### [CONSIGNAS DEL EJERCICIO]
A) Responde estas preguntas a partir del texto sobre la poesía de Abigael Bohórquez:
(i) ¿En qué ciudad nació Abigael Bohórquez?
(ii) ¿Qué título tiene el volumen cuyo nombre el texto considera irónico?
(iii) Según la cita de Corral, ¿en qué descansa gran parte del humanismo de su poesía?
B) Reescribe el pasaje del texto sobre la poesía de Abigael Bohórquez poniendo "tribu" en lugar de "manada". Comienza en las palabras "Seguiré siendo el" y detente después de "(Bohórquez, 1990, 18)".
C) Prolonga el texto sobre la poesía de Abigael Bohórquez a partir de su última oración.
:: BLOQUE DE TEXTO ::
A propósito de asco y de deseo, me viene a la mente el nombre de Abigael Bohórquez (Caborca, 1936―Hermosillo, 1995). Su producción literaria hace confluir ternura y violencia, carnalidad explícita y pavor de la soledad. Por tal motivo es, primero que todo, un documento de profundo valor humano que rememora el dolor producido por la exclusión y el señalamiento. Nos invita a aprehender ese elemental sentido de diferencia que convierte a los unos en dioses y a los otros en bestias: chico malo contra los buenos niños, el mundo de los justos contra el pecador, lo normal frente a lo anormal:

Seguiré siendo el primo hermano
Que no dejaron llegar a su manada,
El dejado de la mano de promotor,
El que ya sé ni Dios quisiera;
Ese Dios que si tocara por la puerta de criados
De sus casitas okey,
Lo dejaban afuera;
Sigo siendo el hazme reír,
Quienes dictaminan y tasan,
Zurcen, tijeretean y opinan divinidades de sí mismos,
Saben que desciendo de otra raza de bestias,
De gruñido distinto;
Pero se siente gacho;
                (Bohórquez, 1990, 18)

Pero violencia engendra violencia. La moral pública acalla toda voz de disentimiento, porque encima de la masacre, exige silencio. Los indiciados no tienen siquiera derecho a la queja pública. He allí la razón para que el poema incorpore palabras, situaciones, nombres, sentimientos lesivos o incómodos para un lector medio. Es, por tanto, irónico, que el volumen se titule Poesía en limpio, ya que juega deliberadamente con la connotación de "pulcritud" en los terrenos escritural y de la higiene. La "poesía en limpio" remite a escenas oscuras en hoteles de paso, a escenas de amor homosexual con manifestaciones explícitas de violencia verbal o física, a toda una galaxia de acontecimientos que cotidianamente pueden ser vividos pero que parecen inconfesables. Porque el grave asunto moral para los homosexuales no radica en vivir la diferencia sexual, sino en asumirla de manera pública, hacerla objeto de confesión. Y todavía más transgresivo, en ponerla por escrito:

Su poesía señala, denuncia, insulta, condena, escupe, embarra, muerde y... confiesa. Pero sus confesiones no son golpes de pecho; constituyen un recurso expresivo donde los confesores son, realmente, los exhibidos. Cuando "confiesa", escandaliza e irrita. En fin, siempre defiende. Defiende al indio, a la tierra, a la madre, al obrero, al homosexual, a la poesía misma. Gran parte de su humanismo descansa ciertamente en esa combatividad. (Corral, 1995, 235)
:::
:: SECCIÓN DE DATOS ::
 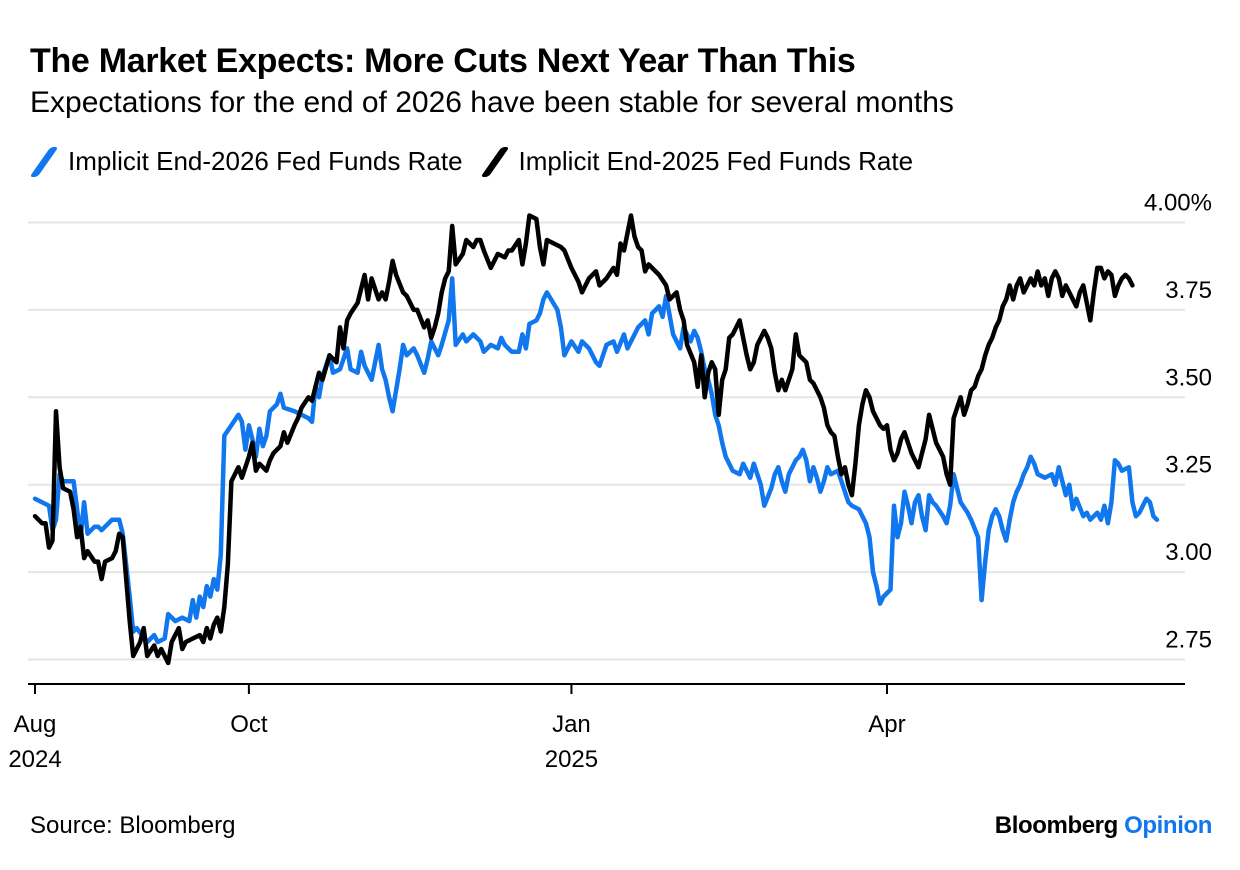 What do you see at coordinates (886, 724) in the screenshot?
I see `x-tick-label: Apr` at bounding box center [886, 724].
:::
### [RESPUESTAS EN ORDEN]
A)
(i) En Caborca.
(ii) Poesía en limpio.
(iii) En su combatividad.

B)
Seguiré siendo el primo hermano
Que no dejaron llegar a su tribu,
El dejado de la mano de promotor,
El que ya sé ni Dios quisiera;
Ese Dios que si tocara por la puerta de criados
De sus casitas okey,
Lo dejaban afuera;
Sigo siendo el hazme reír,
Quienes dictaminan y tasan,
Zurcen, tijeretean y opinan divinidades de sí mismos,
Saben que desciendo de otra raza de bestias,
De gruñido distinto;
Pero se siente gacho;
                (Bohórquez, 1990, 18)

C)
Al presentar la compilación de la obra poética del poeta norteño, titulada Las amarras terrestres, Guillermo Samperio asegura: "algunos le califican de maldito, incomprendido e inadaptado y otros alzan los hombros, indiferentes, cuando se pronuncia su nombre, pero lo cierto es que el poeta sonorense es un personaje de sí mismo, ya que presenta en su obra cada fase de su destino, consciente como pocos de sus transformaciones" (s/a, 2001, 1).

No obstante, lo sexual o moral no son los terrenos que me interesa tratar aquí de manera específica, aunque constituyan el factor central de la poética de Bohórquez. Hay un aspecto paralelo, altamente sugestivo. Ella incluye también muestras de abyección política: tres importantes poemas enriquecen, por su singularidad, las páginas de nuestra literatura; sus especiales características les subrayan en el marco de la producción poética total del autor. El primero, para suerte nuestra, fue publicado por vez primera en las páginas de La palabra y el hombre, revista de la Universidad Veracruzana. Se trata de la "Carta abierta a Langston Hughes" (Bohórquez, 1962, 147-152), extenso poema que, al tomar como destinatario figurado al conocido poeta negrista del "Renacimiento de Harlem", se ubica en el marco de una poesía de corte contestatario.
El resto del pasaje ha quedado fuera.